Advertisement

Manage your Seton Hall University Education with SHUMobile

Seton Hall University (located in New Jersey) and Blackboard have developed the SHUMobile (free) app for the iPhone, iPod touch, and iPad. It's also available for Blackberry, Android, and Nokia devices. SHUMobile provides a student portal to a wide variety of what Seton Hall has to offer. In effect, it's one stop shopping for managing your education. The app is quite well designed and provides eight categories at present, including:

  • A searchable phone directory

  • Athletics, which allows you to drill down to each sport and break them into men's and women's teams, with a scrolling list of stories about each. Also provided are options to search for game schedules and scores.

  • Listings of events of the day, which are broken down into the following categories: Academic, Athletics, Campus Tours, Conferences, Exhibits, Film, Lectures and Readings, Performances, Receptions, Religious, Student Government, and Workshops. A daily listing is provided along with an easy way to move forward or back by a day. Choosing one brings up a screen with specific information on that event.

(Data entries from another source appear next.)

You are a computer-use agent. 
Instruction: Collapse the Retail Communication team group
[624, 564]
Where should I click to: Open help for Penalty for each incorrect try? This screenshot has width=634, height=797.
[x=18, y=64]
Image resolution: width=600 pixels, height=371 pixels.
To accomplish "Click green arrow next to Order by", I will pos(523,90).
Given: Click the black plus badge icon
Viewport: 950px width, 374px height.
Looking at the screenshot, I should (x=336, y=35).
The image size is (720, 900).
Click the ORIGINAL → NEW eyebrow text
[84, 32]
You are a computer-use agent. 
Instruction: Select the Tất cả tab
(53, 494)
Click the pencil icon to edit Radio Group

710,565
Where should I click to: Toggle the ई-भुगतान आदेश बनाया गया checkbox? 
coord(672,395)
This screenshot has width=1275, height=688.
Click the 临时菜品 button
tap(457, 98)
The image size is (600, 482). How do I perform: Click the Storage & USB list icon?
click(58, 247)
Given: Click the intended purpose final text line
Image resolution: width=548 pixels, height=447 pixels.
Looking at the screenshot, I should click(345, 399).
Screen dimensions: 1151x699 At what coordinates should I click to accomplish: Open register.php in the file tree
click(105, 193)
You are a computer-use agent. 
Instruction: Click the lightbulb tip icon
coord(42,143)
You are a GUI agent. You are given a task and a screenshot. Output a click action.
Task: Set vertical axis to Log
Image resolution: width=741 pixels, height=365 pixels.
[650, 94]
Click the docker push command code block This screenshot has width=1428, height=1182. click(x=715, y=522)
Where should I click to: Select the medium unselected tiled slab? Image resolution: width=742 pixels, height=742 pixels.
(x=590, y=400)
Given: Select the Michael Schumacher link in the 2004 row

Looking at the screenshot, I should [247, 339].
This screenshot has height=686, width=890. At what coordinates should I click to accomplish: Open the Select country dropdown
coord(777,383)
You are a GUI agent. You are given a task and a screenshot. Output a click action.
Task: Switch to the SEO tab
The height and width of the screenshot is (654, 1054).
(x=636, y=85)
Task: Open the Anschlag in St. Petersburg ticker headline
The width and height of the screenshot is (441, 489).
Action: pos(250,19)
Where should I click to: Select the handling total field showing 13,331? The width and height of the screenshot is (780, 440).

  • A pinch and stretch campus map that uses GPS to locate your position on campus

  • A scrolling list of videos

  • Seton Hall news (broken into categories)

  • A searchable listing of 250 images of people and campus life

  • The entire course catalog, which drills down to times, dates, instructors, and location



In my testing, I found some problems with the app. Choosing an image from a thumbnail listing either brings up a black screen or crashes the app entirely, and watching videos on an iPad gives you no way to get back to the menu when the video is done. There is also information missing from the app, such as course descriptions. I have no doubt that this will be fixed in the near future since the idea is just too good not to get perfect. Blackboard also has a huge number of client Colleges and Universities that I am sure would be interested in giving this functionality to their students. The next version will contain authentication so that students can add or drop courses right from the app. Also planned are access to University Libraries, educational databases, and a way to interact with specific Blackboard enhanced courses.

This app, though not yet perfect, has so much potential it's mind boggling. Having been both a student and a teacher, I would have killed for this amount of information in my pocket without having to pore over course catalogs or dig for information on often arcane websites. The beauty of it is in the organization of the interface. It's clean, clear, and it allows a student get to anything in a matter of seconds. If your school is now using the Blackboard Course Management System and is fairly well-heeled (Blackboard is far from cheap), you might want to nudge your administration about this sort of thing.